UK government announces plans to reform the sentences for domestic abusers who kill their partners
The announcement has been made alongside the publication of the domestic homicide sentencing review
The Ministry of Justice announced on 17 March planned changes to the law on sentencing for domestic abuse offences, alongside the publication of a report on the findings of the domestic homicide sentencing independent review carried out by barrister Clare Wade KC.
The planned reforms to the law, which have not as yet been proposed in full, include providing for longer sentences where murder has been committed by a person with a history of coercive or controlling behaviour against the victim, with a history of coercive control being considered an aggravating factor; murderers using excessive violence to be given longer prison sentences; and a review into the manslaughter sentencing guidelines on ‘rough sex’.
The changes have been instigated by the 17 recommendations set out in the independent review, which concludes that the current sentencing framework does not adequately reflect the fact that many domestic murders are preceded by years of abuse. Over half of the domestic homicide cases reviewed in the report involved controlling or coercive behaviour, while excessive violence, or overkill, was identified in 60 per cent of the cases, with men being the perpetrator in all but one case. The review defines the term ‘overkill’ as the use of excessive, gratuitous violence beyond that necessary to cause the victim’s death.
The independent review also recommends that where a murder takes place at the end of a relationship or when the victim has expressed a desire to leave the relationship this should be regarded as an aggravating factor; that overkill should be defined in law as a specific legal harm and should also be an aggravating factor in murder; and a comprehensive review of defences to murder should take place in the form of a public consultation.

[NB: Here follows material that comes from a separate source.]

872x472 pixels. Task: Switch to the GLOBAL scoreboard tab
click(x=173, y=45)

Following the finding in the review that the high risk of death that rough sex acts may present should be more adequately applied in the sentences relating to such offences, the government has asked the Sentencing Council to review the manslaughter sentencing guidelines to explain to judges that cases where deaths occur during rough sex should be punished with longer jail terms.

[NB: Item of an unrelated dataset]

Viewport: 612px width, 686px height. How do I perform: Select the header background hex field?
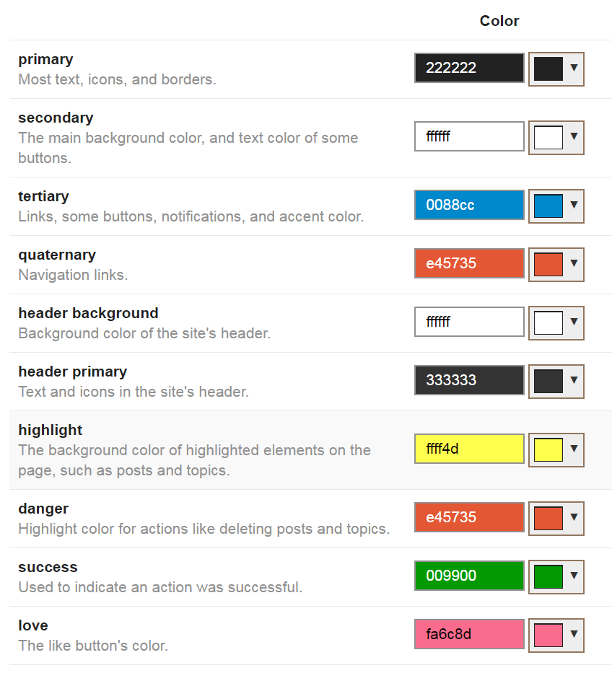point(469,322)
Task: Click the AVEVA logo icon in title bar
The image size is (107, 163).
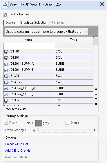Action: (5, 5)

The review into domestic homicide sentencing was commissioned in 2021, following the murders of Ellie Gould and Poppy Devey-Waterhouse by their former partners, to examine whether the sentencing framework should be reformed to better reflect the seriousness of domestic homicide and to identify possible areas for improvement, while ensuring that women who retaliate after years of mistreatment are not inadvertently punished with longer prison sentences than necessary.
The government’s full response to the independent review and a forthcoming consultation on the proposal to introduce a new 25-year starting point for domestic murders preceded by coercive or controlling behaviour are due to be published in the summer.
Commenting on the review’s findings, Deputy Prime Minister, Lord Chancellor and Secretary of State for Justice, Dominic Raab, said: “This government will do everything we can to protect vulnerable women, and keep in prison for longer those who attack or threaten them. The changes I am announcing today will mean longer jail sentences for those who kill women in the home, by taking greater account of the specific factors involved, whether it is controlling and coercive behaviour or cases involving particular savagery known as ‘overkill’.”